**Instructions to follow**
Look below for the line containing "monolith productions (41, 868)"; from there through the line containing "For every named", both lines included, please set down each line exactly and nothing else.

**Collection entries**
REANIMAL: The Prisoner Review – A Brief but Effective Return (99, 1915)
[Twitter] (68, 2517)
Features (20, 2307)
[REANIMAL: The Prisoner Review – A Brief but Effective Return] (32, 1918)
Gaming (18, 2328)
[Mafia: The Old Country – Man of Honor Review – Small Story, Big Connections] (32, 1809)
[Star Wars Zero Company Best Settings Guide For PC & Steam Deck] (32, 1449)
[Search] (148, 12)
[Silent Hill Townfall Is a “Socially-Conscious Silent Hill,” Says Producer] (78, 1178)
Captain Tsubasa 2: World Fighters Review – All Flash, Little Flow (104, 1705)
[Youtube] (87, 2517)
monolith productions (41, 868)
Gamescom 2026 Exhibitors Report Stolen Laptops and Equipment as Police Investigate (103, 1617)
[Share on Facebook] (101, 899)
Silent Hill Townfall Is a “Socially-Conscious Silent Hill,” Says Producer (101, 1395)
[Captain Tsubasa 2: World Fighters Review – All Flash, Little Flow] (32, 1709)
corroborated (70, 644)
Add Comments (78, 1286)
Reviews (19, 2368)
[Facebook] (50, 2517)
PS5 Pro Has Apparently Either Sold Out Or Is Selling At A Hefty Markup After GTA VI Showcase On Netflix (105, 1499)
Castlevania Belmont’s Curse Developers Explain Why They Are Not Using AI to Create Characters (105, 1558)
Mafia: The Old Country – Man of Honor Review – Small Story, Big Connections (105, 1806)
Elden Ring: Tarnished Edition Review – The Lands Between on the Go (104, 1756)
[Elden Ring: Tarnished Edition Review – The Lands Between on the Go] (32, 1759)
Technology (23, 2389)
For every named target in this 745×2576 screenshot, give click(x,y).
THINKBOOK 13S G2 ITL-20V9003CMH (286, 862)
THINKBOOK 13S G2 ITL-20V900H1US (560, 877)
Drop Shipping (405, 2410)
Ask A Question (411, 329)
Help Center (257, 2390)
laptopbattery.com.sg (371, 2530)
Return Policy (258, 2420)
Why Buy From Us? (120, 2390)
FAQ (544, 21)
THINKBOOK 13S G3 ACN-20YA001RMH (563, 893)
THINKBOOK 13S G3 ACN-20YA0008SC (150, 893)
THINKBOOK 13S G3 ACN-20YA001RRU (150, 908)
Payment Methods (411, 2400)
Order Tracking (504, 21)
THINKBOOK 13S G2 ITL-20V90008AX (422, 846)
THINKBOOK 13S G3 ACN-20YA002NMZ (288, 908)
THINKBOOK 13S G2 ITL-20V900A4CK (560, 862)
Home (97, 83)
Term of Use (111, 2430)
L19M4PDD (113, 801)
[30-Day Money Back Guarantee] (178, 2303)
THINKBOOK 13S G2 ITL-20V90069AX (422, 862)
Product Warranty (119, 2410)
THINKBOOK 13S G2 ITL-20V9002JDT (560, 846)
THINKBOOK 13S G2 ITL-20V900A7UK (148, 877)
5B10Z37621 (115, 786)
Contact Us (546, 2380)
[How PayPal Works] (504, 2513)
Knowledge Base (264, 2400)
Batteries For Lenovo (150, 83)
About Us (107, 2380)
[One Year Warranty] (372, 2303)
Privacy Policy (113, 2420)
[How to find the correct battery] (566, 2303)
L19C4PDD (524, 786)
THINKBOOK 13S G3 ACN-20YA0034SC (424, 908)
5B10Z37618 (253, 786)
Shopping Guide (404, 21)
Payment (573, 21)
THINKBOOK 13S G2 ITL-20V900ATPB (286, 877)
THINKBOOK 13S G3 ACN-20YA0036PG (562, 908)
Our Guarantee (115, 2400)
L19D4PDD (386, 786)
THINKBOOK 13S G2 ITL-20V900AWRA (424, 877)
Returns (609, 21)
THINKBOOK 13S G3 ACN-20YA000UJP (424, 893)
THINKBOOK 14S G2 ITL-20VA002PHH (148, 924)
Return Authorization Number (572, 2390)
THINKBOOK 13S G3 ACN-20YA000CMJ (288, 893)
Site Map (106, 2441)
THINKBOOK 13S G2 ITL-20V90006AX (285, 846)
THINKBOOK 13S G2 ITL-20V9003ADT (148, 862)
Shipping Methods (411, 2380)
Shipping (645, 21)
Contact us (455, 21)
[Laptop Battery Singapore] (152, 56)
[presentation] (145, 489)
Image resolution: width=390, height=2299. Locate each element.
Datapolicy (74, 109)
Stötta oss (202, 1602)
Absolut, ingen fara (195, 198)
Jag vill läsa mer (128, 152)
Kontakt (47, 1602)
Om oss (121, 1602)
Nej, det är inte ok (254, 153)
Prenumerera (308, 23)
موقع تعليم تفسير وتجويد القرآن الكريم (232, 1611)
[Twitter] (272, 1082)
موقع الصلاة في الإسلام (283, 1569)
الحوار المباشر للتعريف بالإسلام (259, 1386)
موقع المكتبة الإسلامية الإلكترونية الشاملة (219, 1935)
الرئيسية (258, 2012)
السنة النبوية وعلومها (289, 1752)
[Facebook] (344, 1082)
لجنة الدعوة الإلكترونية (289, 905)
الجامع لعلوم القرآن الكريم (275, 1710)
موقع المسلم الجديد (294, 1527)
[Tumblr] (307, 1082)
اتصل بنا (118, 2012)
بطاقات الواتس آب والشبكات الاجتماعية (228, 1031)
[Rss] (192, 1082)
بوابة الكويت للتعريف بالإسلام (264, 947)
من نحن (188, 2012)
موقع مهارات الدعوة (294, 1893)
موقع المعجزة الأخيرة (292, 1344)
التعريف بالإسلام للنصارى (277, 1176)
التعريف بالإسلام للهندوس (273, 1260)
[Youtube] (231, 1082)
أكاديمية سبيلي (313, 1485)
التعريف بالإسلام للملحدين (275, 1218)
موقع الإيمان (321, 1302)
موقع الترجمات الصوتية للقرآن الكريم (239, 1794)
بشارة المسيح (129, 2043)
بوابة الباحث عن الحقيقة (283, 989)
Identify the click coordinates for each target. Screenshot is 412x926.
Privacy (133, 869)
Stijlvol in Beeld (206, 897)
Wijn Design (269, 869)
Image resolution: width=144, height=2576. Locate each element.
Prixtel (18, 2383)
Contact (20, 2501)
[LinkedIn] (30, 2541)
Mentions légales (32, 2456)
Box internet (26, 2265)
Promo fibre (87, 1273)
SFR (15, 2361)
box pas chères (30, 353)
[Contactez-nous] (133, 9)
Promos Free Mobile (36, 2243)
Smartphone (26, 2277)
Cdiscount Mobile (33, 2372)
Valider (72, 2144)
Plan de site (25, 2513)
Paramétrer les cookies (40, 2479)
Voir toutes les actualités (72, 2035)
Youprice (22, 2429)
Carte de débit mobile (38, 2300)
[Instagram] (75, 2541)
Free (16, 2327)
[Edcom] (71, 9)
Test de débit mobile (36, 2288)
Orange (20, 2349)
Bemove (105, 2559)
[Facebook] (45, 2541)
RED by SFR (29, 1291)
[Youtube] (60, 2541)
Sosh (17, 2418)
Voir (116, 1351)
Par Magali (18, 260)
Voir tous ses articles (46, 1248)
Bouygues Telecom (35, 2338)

**Output for this task**
monolith productions (41, 868)
Gamescom 2026 Exhibitors Report Stolen Laptops and Equipment as Police Investigate (103, 1617)
[Share on Facebook] (101, 899)
Silent Hill Townfall Is a “Socially-Conscious Silent Hill,” Says Producer (101, 1395)
[Captain Tsubasa 2: World Fighters Review – All Flash, Little Flow] (32, 1709)
corroborated (70, 644)
Add Comments (78, 1286)
Reviews (19, 2368)
[Facebook] (50, 2517)
PS5 Pro Has Apparently Either Sold Out Or Is Selling At A Hefty Markup After GTA VI Showcase On Netflix (105, 1499)
Castlevania Belmont’s Curse Developers Explain Why They Are Not Using AI to Create Characters (105, 1558)
Mafia: The Old Country – Man of Honor Review – Small Story, Big Connections (105, 1806)
Elden Ring: Tarnished Edition Review – The Lands Between on the Go (104, 1756)
[Elden Ring: Tarnished Edition Review – The Lands Between on the Go] (32, 1759)
Technology (23, 2389)
For every named target in this 745×2576 screenshot, give click(x,y).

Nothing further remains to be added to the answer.